The organisation disclosed that no fewer than nine persons allegedly drowned during the first eviction and another 15 still remain unaccounted for. Of the 4,700 residents, who remained in Otodo-Gbame after the eviction, some slept in canoes or out in the open, covering themselves with plastic sheets when it rained.
Meanwhile, 823 residents of the nearby Ilubirin community were forcibly evicted within the same period of the Otodo-Gbame eviction embarked upon by the government. After being given just 12 days’ notice of eviction, AI claimed that Lagos State government officials and dozens of Police officers chased residents out of their homes, and demolished all the structures in the community using fire and wood cutting tools.
The report stated that the victims subsequently returned to the area and rebuilt their structures, but these were demolished six months later with just two days’ oral notice and no consultation.
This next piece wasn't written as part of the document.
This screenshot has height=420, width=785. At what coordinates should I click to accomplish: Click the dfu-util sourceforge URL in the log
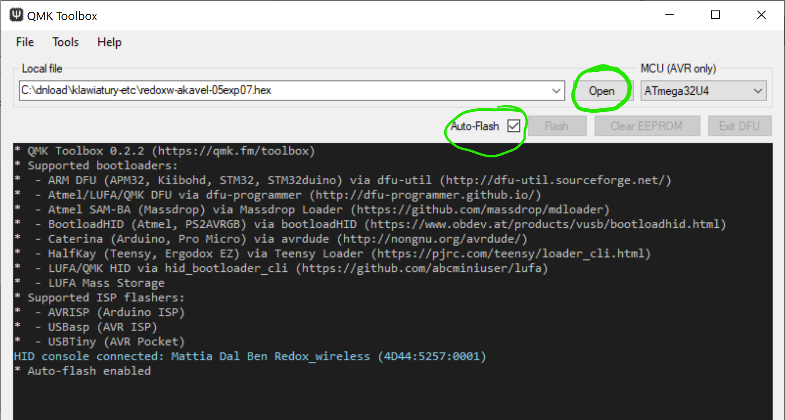(555, 180)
In the meantime, Mexican police and military personnel on Tuesday arrested an “old school” Zetas cartel leader who allegedly coordinated a 2010 killing spree that included the massacre of 72 Central American migrants in the border state of Tamaulipas, authorities said.
The 56-year-old suspect was identified as Martiniano Jaramillo. Prosecutors said he was arrested at a hospital near the Tamaulipas state capital. A photo showed him in custody in a wheelchair.
He faces charges of organized crime and kidnapping, including the abduction of a U.S. citizen.
Authorities said Jaramillo was linked to the May 10 killing of activist Miriam Rodriguez, who spent years searching for her missing daughter and discovered her body.
In 2010, gunmen for the Zetas drug cartel killed 72 migrants in the Tamaulipas town of San Fernando. Investigators said the migrants were slain after they refused to work for the cartel.
The next year, 193 bodies were found buried in San Fernando, most of them migrants who had been kidnapped off buses and killed by the Zetas.